Often when arguing about the Leg Curl Machine being bad (eg. hurt your knees in many cases), people refer to the Glute-Ham-Raise as a way better (less harmful) alternative.

To me, the movements of the Machine Leg Curl and Glute-Ham-Raise look very alike. The arguments of Machine Leg Curls being bad for your knees can also partially applied to the Glute-Ham-Raise:

  • knees are fixed -> sheer forces on the knees
  • hip is not involved in the movement (stays straight in the case of the lying Leg Curl)

The only noticable difference to me personally is, that in the Glute-Ham-Raise you lift your body and in the Leg Curl you pull the arm of the machine towards your butt. So, again to me, they look very similar.

Where excactly is the difference between these two, and why are the Glute-Ham-Raises often told to be a way better option?

  • For the machine leg curl, I'd be less worried about your knees, and more worried about the back. Jeff Cavaliere explains it in quite some detail here: youtube.com/watch?v=_Anl0osYkg8 - I would definitely recommend favoring the glute ham raise in this case. – Alec Oct 8 at 7:43
  • @Alec So you think the glute ham raise is recommended so often because its less harmfull to the back and not because of knee issues? – Suimon Oct 8 at 8:53
  • I can't speak as to why different people suggest it. That would be speculation. But at least that's why I personally recommend it. – Alec Oct 8 at 9:00
up vote 2 down vote accepted

There's just entirely different exercises, honestly. The only similarity is that you're contracting the biceps femoris. Compare the muscles used for the GHR vs the leg curl, you'll see the difference.

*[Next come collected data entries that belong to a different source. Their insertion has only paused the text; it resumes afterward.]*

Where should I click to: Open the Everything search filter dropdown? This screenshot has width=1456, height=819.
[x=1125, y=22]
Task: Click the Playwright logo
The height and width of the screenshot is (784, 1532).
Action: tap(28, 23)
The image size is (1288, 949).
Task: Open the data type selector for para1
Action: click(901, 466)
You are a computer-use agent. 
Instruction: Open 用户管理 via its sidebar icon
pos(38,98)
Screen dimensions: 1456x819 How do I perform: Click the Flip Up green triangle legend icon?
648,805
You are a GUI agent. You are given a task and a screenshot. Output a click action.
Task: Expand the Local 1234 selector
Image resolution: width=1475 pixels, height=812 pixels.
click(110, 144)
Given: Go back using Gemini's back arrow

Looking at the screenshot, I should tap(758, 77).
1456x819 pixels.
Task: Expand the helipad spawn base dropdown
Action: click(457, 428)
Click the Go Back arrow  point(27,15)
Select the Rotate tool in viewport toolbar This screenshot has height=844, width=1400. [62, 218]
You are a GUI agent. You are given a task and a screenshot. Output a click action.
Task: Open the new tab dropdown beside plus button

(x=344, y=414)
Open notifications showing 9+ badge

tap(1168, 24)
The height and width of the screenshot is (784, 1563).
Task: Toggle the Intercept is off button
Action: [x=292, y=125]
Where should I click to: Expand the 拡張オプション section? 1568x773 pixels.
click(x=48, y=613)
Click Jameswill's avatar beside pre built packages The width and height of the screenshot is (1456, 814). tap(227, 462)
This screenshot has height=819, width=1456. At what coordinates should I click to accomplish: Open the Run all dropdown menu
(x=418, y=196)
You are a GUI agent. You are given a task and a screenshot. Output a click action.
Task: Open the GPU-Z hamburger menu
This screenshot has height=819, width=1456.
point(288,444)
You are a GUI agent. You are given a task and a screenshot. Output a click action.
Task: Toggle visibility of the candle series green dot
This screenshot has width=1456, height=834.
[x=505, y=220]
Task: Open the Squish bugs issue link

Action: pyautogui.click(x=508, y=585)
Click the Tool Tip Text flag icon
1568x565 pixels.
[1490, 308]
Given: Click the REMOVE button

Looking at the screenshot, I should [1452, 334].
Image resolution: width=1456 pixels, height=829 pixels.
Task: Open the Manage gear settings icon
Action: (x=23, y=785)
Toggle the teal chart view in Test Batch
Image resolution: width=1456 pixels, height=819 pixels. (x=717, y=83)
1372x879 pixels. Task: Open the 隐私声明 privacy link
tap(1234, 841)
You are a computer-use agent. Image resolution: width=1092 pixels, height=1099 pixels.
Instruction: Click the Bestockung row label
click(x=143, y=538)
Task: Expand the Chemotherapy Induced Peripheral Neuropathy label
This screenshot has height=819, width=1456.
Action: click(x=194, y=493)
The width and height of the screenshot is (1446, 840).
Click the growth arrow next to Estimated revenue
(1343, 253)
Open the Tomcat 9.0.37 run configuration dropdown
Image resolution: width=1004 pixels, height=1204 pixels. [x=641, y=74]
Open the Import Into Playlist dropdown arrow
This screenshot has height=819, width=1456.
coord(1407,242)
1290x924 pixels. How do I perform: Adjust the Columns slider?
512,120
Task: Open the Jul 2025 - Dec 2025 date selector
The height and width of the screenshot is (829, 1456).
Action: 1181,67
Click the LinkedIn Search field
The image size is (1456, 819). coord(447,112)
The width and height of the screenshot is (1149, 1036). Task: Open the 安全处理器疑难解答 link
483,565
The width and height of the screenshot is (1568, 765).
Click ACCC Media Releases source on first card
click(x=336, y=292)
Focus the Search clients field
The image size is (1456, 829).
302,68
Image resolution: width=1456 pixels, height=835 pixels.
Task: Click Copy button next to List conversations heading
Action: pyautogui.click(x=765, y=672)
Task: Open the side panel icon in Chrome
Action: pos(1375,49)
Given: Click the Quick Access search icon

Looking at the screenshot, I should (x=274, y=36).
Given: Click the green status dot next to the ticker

It's also built into the name, the GHR is the glute-ham-raise, and the glute portion there is key. The leg curl is, well, just a leg curl.

I'm really not sure where the leg curl is bad for your knees, that "bad for your knees" argument seems to be tossed around in gyms for everything that someone doesn't want to do, valid or not.

The hamstring (biceps femoris) are attached to the pelvis, which in turn is attached to the spinal muscles (erector spinae). You're not fully engaging a muscle unless you also engage its connected parts, which is why compound multi-joint exercises are so highly regarded and form the staple of all effective strength training programs.

So unless you engage your back and glutes, which the leg curl does not in any meaningful way, you're not going to really engage your hamstrings as much. Further, is the goal to develop a strong posterior chain? If so, then a compound movement like the GHR is substantially more effective.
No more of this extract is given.